00:06:15 - Rishi Raj Jain

Got it. Yeah. Yep.

00:06:18 - Anthony Campolo

Cool. Then you can start at the setup and configure Node project. That's where the code actually starts.

00:06:25 - Rishi Raj Jain

Yeah, this one.

00:06:26 - Anthony Campolo

That's the one. Cool.

00:06:29 - Rishi Raj Jain

What I have right now is Node 20. Yeah. This is n, correct? Yeah. Let's do it. I'm going to create a directory.

00:06:40 - Anthony Campolo

I already have.

00:06:41 - Rishi Raj Jain

And then I create a packages on, and then I'm— okay, setting up the type module. So we are operating on ESM.

00:06:53 - Anthony Campolo

That's right.

00:06:54 - Rishi Raj Jain

And then we're installing a dash version which is in dev. All right.

00:07:01 - Anthony Campolo

Yeah, and that's because, like I said, they've been working on this for years and years and years and years. But what's funny is actually they're launching like the first kind of official mainnet version in probably 2 months or so. And then the SDK that you're using is going to be an alpha version. So it's going to go from dev to alpha, then eventually a beta, and the network will then get more stable as the new versions go up.

00:07:28 - Rishi Raj Jain

Makes sense. Makes sense. All right. So I'm going to do the next step, which is add the.gitignore while it installs. So copy there. Yep. Um, we will create each script file individually throughout the tutorial, but for the sake of simplifying life while following along this tutorial, I would recommend adding— all right, yeah, sounds good.
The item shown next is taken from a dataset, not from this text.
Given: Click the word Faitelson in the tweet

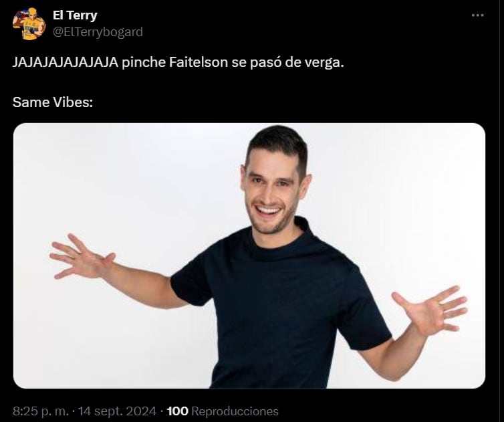Looking at the screenshot, I should pos(199,62).
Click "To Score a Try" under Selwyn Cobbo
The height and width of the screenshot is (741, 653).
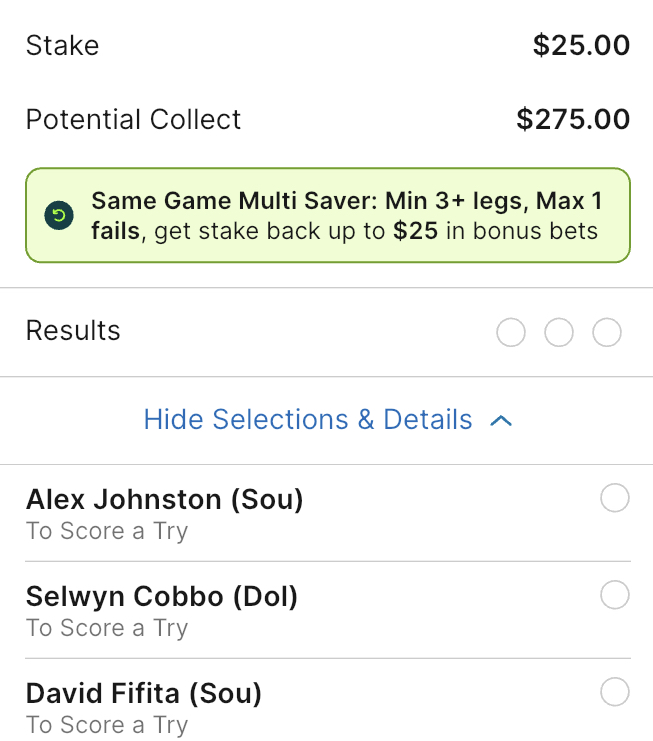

00:07:49 - Anthony Campolo

Um, yeah, so then you'll get— so you're going to basically build each of these files, scripts individually, but then you'll just be able to run the command after you, you've done that.

00:07:58 - Rishi Raj Jain

Got it. Um, let this install command complete, and then we can add the scripts.
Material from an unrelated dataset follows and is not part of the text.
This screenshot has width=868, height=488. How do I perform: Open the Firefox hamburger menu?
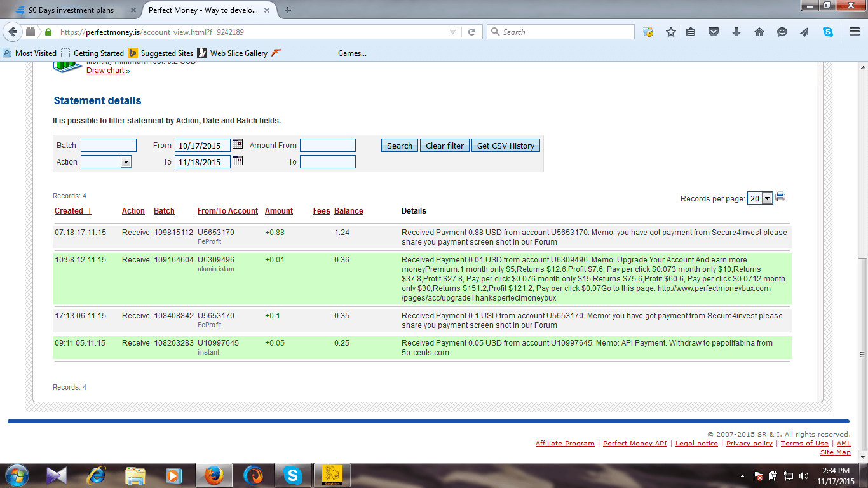tap(854, 32)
00:08:05 - Anthony Campolo

Cool. Yeah, while you're— while that's going, you can go to the next step and create some of the first files and directories if you want.

00:08:11 - Rishi Raj Jain

Uh, we create two directories, which is API and REST. And then in API, I am to create a client.js.
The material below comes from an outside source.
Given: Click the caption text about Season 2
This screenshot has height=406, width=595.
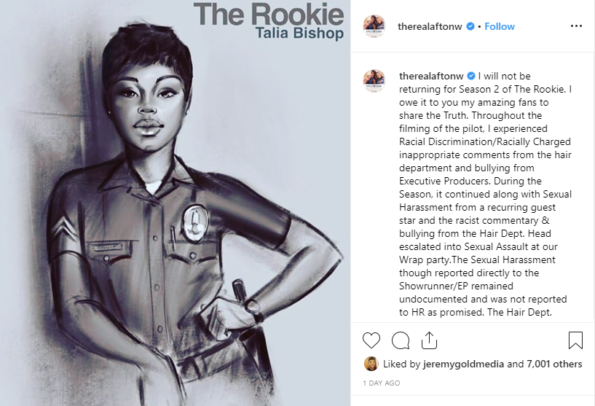Looking at the screenshot, I should point(485,194).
00:08:29 - Anthony Campolo

How's the internet connection in India? I am not sure what's happening though, but yeah, yes, yes, this tends to, tends to happen when I'm streaming. As if I were trying to do anything involving npm, it goes very slow.

00:08:45 - Rishi Raj Jain

No worries, I am still proceeding with the rest of the parts. It's good for now. Let me quickly copy this. So we install the Dash module. We are using Dash module We get the process env, and then we specify client on the current network. The network is testnet. Ah yeah, I've heard this as well. There are two, correct? Testnet and mainnet, if I'm not wrong.

00:09:07 - Anthony Campolo

Yes, and that's what I was saying. You cannot do this on mainnet today, but you will be able to in like 2 months.

00:09:13 - Rishi Raj Jain

Got it, got it.

00:09:14 - Anthony Campolo

And this also means all the money is pretend money. So like you're gonna get some Dash, you're gonna spend some Dash, but it's not real Dash. Whereas like a Dash, like one Dash is like $25 or something right now.

00:09:26 - Rishi Raj Jain

Okay, cool. Um, so we create a script which is to install Apollo.js. Do that. So we're doing is creating all it— finally it installed, that's great. Um, let me quickly jump to my package steps and go to the JSON, replace what we have in here. What we're doing in here is we are basically running the scripts that we will add. Okay. And then there is this command for running the API server. Makes sense.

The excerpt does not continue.